The IEEE 802.15.4 standard is the international standard for the configuration of the sensor wireless communication network, and it is composed of a PHY / MAC layer for low power communication between sensors and an interface (called 'primitive') to an upper layer for application service define. The basic performance level ensures a data rate of up to 250kbps when applying the OQPSK modulation scheme and does not include the basic channel coding mechanism for low power consumption.

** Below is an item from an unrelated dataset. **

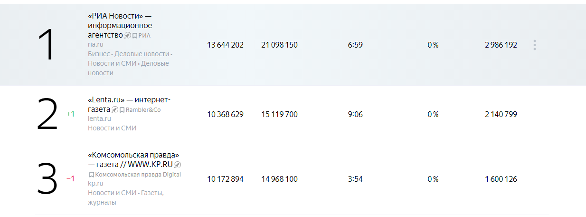586x217 pixels.
Task: Open the «Lenta.ru» — интернет-газета title
Action: (129, 100)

1 is a diagram illustrating an example of a configuration of an IEEE802.15.4 channel.

Referring to FIG. 1, in IEEE 802.15.4, a channel of 5 MHz in the 2.4 GHz band, and a total of 16 channels are operated. One PAN (Personal Area Network) can be configured for each channel, and one PAN is a basic unit constituting the sensor network. That is, when configuring a PAN (Personal Area Network), when a coordinator selects one channel and periodically transmits a beacon through the channel, a beacon is detected, the sensor devices existing in the coverage area join the PAN to configure the PAN.

2 is a diagram showing a configuration example of a hierarchical sensor network.

Referring to FIG. 2, the sensor devices of the wireless sensor network are connected to the server 50 connected to the wired Internet backbone network through a gateway (GW) 40. The PANs 1 and 2 can be extended to a P2P (Peer to Peer) cluster tree structure. In other words, there may be several PANs (1, 2) holding different channels in overlapping propagation regions.

Each of the PANs 1 and 2 is managed by PAN coordinators 10-1 and 10-2 which are the highest nodes connected to the gateway 40 and PAN coordinators 10-1 and 10- A plurality of sensor devices 30-1, 30-2, 31-1, and 31-2, or relay coordinators 20-1 and 20-2 may be connected to the plurality of sensor devices. The relay coordinators 201-1 and 202 may be connected to a plurality of sensor devices 32-1, 32-2 and 33-2 or another relay coordinator 21-1. That is, one PAN is formed on one channel, and one channel is a radio resource shared by all the sensor devices, the coordinator, and the PAN coordinator in the same PAN simultaneously.

3 is a diagram illustrating an example of radio resource allocation by IEEE802.15.4 channel.

Referring to FIG. 3, frames transmitted by 16 channels are shown. The frame for each channel includes a beacon period 310 and an active period 320 in which nodes can transmit and receive a signal and a sleep or standby state in which power consumption is minimized And an inactive period 330.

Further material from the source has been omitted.